Conjunctival sac

The conjunctival sac has similar defence mechanisms to the skin and upper respiratory tract mucosa and is affected by similar diseases (Table 12.1). The conjunctival sac is the main site for entry of antigen into the eye. The major physical barriers to antigen entry are blinking and the free flow and drainage of tears. These physical factors are supplemented by antimicrobial factors within tears such as immunoglobulin (Ig)A and lysozyme. The conjunctiva can respond briskly to local irritation or injury, being highly vascular and containing mast cells.
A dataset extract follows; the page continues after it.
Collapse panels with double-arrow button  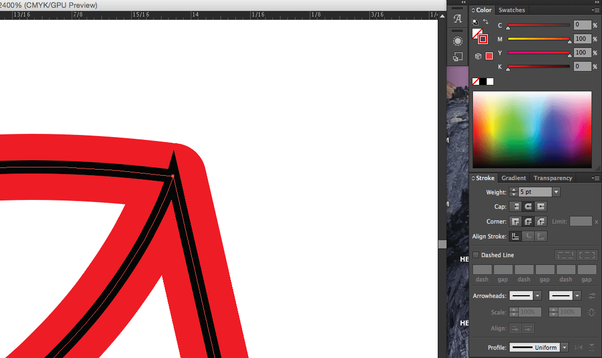(x=599, y=2)

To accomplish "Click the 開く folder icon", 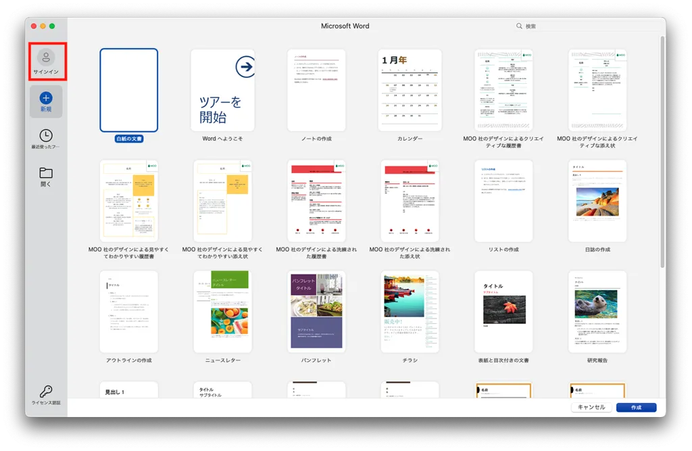I will pos(46,173).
As in other sites, persistence of inflammation within the eye leads to the accumulation of chronic inflammatory cells, i.e. activated T and B cells and macrophages.

The globe

The anatomy of the globe is summarized in Fig. 12.1. Two principal types of tissue are present: avascular tissues (cornea, lens, vitreous and sclera) and highly vascular tissues (the uveal tract, the posterior part of which is closely associated with the retina). Historically, the globe was regarded as invisible from the immune system (immunologically privileged, Chapter 5) because of a lack of lymphatic drainage, the presence of an endothelial blood–eye barrier, and the avascular nature of much of the globe’s contents. This physical separation of the eye and the immune system is important in preventing autoimmune disease within the eye, but it is now known that active suppression of immune responses is also of major importance in limiting inflammation within the globe.
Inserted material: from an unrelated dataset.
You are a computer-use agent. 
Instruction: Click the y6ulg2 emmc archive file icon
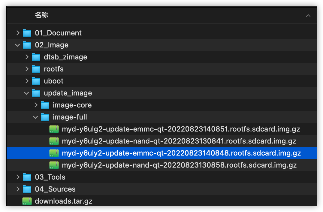[54, 129]
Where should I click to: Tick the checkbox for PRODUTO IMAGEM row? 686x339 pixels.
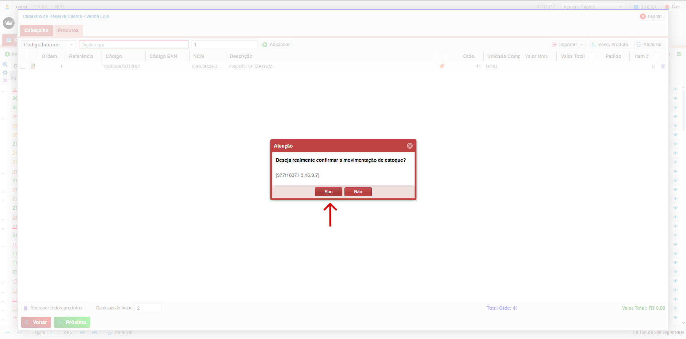[23, 66]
Antigens can potentially enter the globe via the sclera, cornea, optic nerve or via the uveal tract. The tough physical barrier of the avascular tissues can normally exclude most antigens, provided conjunctival function is normal. The uveal tract, however, is highly vascular and has the capacity for trapping blood-borne antigens or microorganisms, a property that is shared with other highly vascular structures such as the glomerulus. As in the kidney, this is limited by the presence of tight junctions between uveal endothelial cells, which usually limit extravasation of cells or plasma. This blood–eye barrier may, however, break down in response to injury of many kinds.

If antigen does gain access to the globe, immune responses to that antigen are likely to be reduced or inhibited. Multiple mechanisms underlie this downregulation: immunosuppressive cytokines such as transforming growth factor (TGF)-β are present within the eye, but cells throughout the cornea express high levels of a protein called Fas ligand (FasL), which will bind to any cells expressing its receptor, Fas, and trigger apoptosis in the Fas-bearing cells. Since Fas is richly expressed upon most cells which migrate into sites of inflammation, such as activated T cells, macrophages and neutrophils, this mechanism limits inflammation within the eye. FasL/Fas interactions also help to maintain tolerance within the eye, since autoreactive T cells entering the eye are deleted. Disruption of this process may contribute to autoimmune and hypersensitivity disease within the eye.

Immunological diseases of the eye fall into two groups: the eye may either be the sole target of local immunological mechanisms or it may be one of many tissues involved in a systemic process (Table 12.2). The symptoms and signs of inflammation involving different parts of the eye are summarized in Fig. 12.2 and these diseases are discussed later in the chapter.

Fig. 12.2 Symptoms and signs of eye disease.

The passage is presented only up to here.